I was wearing my tomato red trousers combined with a lightweight short-sleeved pussy bow top, to which I'd clipped a flower to keep the pesky bow in place, as well as some pale pink beads.
My hat made another appearance, although this time with a different band of flowers. The bag is my faithful over the shoulder waterproof travelling bag from Dutch brand Kitsch Kitchen, which is a holiday staple.
Then came Thursday. If we'd had to believe the weather forecast, the apocalypse was near, as heavy thunderstorms and torrential rain were predicted.
Not in North Pembrokeshire though: we woke up to a grey day with some fine but steady drizzle.

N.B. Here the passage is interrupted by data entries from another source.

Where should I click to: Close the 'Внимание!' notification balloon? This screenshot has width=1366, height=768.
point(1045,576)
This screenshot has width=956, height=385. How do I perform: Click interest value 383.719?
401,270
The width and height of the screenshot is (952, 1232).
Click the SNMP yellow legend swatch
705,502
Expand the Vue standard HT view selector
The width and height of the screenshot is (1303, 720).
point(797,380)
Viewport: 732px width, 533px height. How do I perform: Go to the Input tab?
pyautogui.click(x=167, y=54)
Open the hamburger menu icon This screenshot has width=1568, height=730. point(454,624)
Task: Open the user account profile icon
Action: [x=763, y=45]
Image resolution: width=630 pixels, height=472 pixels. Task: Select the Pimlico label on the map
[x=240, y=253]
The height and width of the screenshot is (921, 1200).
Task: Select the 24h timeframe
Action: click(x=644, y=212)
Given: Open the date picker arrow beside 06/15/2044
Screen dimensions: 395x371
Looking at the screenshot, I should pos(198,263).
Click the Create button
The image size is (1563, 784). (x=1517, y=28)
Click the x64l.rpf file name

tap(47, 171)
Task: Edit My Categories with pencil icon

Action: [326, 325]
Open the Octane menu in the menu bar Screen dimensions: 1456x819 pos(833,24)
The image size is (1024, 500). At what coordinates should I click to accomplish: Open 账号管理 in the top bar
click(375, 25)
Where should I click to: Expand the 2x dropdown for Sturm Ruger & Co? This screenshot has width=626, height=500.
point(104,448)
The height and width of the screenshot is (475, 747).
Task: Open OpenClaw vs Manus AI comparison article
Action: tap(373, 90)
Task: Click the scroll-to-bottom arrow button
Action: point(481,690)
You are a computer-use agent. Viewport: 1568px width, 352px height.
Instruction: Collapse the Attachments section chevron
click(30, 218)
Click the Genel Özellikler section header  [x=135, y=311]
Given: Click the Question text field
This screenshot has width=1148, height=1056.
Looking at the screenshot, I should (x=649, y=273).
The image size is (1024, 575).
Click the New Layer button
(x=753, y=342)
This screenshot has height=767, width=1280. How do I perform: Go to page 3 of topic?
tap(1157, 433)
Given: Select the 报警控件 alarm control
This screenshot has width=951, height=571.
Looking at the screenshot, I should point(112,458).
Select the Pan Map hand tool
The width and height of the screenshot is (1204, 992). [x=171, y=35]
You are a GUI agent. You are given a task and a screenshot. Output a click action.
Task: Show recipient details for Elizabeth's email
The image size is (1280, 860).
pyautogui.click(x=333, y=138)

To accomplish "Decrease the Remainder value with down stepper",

The rain didn't worry us much as it meant we could indulge in one of our favourite wet weather options: a trip to Newcastle Emlyn. About half an hour up the road, there are two antique centres vying for attention.
Our favourite one, New Road Antiques, has a decent selection of vintage clothing, including a corner called The Country Squire, where Jos took the plunge and bought a vintage, Scottish made, Tweed flat cap.
My purchases were a book on collecting vintage fashion, a cute wicker and red leather handbag and some vintage plastic beads.
Jos also picked up a Bakelite loudspeaker.
After a car picnic, we called in at the town's one and only charity shop (Animals in Need), tucked away in a back street, where I found another vintage handbag (the light tan one in the photo) as well as several books.
The rain had eased off in the meantime so we decided to visit a little known gem hidden away just outside the village of Boncath: the Cilwendeg Shell House, which is only open on Thursdays between April and August.
The Cilwendeg Shell House is an ornamental grotto, a folly if you like, built in the late 1820s by Morgan Jones the Younger, who inherited the Cilwendeg estate upon the death of his uncle and created the Shell House in his uncle’s honour.
It is on private land, part of an estate farm, and not signposted at all, so we nearly missed the turning.
After parking our car, the folly was approached along an atmospheric woodland walk, where it could be seen shimmering in the distance.
Through the open door, with a barrier keeping you from entering, the fascinating interior can be admired.
Look at those lavishly decorated walls and ceiling, made up entirely of shells and sparkling minerals!
The Shell House, which was created by an unknown architect, was used as a garden retreat for the Jones family, and the fireplace meant that it could also be used in winter.
Wouldn't it be a perfect hideaway for whiling away a rainy afternoon, reading a gothic novel, with a fire gently crackling in the hearth, and all the lanterns lit?